Exercise: Review the material line by line. Identify and copy every line that contains the string "Expand".

- Opening Delimiter -

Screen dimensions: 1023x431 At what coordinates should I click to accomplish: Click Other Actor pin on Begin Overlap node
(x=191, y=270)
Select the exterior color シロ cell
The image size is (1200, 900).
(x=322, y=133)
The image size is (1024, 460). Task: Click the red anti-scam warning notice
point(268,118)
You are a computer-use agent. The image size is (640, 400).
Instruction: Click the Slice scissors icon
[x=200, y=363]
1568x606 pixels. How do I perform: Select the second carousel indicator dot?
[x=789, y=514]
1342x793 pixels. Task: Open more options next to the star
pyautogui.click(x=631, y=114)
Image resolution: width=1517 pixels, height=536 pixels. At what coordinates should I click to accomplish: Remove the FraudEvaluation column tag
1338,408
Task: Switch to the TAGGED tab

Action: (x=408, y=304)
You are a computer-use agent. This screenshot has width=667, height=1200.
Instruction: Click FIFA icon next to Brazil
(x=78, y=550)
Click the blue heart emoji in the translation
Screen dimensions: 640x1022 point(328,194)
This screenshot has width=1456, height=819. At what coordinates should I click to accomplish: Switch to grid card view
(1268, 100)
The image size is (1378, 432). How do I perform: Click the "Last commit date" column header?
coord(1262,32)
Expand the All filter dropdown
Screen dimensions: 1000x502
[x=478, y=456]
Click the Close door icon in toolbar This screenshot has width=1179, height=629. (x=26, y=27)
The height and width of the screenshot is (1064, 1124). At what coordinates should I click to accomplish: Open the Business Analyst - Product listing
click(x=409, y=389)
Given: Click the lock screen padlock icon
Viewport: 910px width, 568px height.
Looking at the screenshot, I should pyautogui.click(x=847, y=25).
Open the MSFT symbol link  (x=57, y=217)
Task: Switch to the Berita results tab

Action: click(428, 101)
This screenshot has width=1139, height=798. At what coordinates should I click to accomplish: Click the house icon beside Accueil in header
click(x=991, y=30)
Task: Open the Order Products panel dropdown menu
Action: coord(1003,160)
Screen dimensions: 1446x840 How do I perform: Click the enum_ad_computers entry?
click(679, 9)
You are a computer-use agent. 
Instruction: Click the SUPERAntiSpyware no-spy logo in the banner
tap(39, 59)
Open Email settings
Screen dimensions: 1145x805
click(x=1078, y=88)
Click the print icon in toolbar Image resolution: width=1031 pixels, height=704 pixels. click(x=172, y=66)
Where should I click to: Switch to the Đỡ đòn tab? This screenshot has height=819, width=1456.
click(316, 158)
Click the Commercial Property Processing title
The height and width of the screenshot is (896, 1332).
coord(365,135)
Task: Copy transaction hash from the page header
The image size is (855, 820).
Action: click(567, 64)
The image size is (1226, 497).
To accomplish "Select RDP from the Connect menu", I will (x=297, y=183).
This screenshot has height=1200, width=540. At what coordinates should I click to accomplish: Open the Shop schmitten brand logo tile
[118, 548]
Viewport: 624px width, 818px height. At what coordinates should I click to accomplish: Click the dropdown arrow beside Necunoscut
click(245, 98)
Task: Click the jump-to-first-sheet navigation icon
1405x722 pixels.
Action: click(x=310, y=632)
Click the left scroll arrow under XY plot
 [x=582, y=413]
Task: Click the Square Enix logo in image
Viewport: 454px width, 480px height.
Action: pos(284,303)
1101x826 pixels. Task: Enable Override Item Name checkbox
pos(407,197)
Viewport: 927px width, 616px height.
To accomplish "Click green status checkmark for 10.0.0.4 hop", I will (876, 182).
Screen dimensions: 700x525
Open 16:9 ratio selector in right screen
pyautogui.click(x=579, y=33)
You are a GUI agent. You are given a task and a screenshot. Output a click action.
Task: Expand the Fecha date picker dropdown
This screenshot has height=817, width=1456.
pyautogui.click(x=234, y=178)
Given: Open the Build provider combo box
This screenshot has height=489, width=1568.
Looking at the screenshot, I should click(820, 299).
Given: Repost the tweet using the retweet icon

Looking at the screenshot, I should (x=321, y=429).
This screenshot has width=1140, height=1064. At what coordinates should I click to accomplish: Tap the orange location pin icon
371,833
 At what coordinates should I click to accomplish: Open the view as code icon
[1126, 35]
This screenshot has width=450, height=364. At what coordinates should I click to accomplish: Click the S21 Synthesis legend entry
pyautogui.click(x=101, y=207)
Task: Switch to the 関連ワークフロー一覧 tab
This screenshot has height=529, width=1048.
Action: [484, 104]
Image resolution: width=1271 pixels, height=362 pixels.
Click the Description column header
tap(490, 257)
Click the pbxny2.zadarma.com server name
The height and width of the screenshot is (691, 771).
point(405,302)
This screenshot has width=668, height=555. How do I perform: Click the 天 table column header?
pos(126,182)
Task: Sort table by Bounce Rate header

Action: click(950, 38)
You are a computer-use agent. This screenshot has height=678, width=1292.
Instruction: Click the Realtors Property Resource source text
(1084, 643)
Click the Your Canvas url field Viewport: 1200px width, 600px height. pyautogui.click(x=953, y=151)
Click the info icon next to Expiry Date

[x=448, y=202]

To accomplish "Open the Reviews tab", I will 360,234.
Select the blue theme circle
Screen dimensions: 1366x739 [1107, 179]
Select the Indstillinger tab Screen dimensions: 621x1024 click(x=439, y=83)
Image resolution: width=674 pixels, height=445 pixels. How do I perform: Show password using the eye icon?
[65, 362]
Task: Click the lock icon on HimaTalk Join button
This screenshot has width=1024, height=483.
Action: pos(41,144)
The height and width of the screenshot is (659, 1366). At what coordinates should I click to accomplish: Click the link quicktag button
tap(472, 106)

- Closing Delimiter -

The answer:
Expand the All filter dropdown
Task: Expand the Fecha date picker dropdown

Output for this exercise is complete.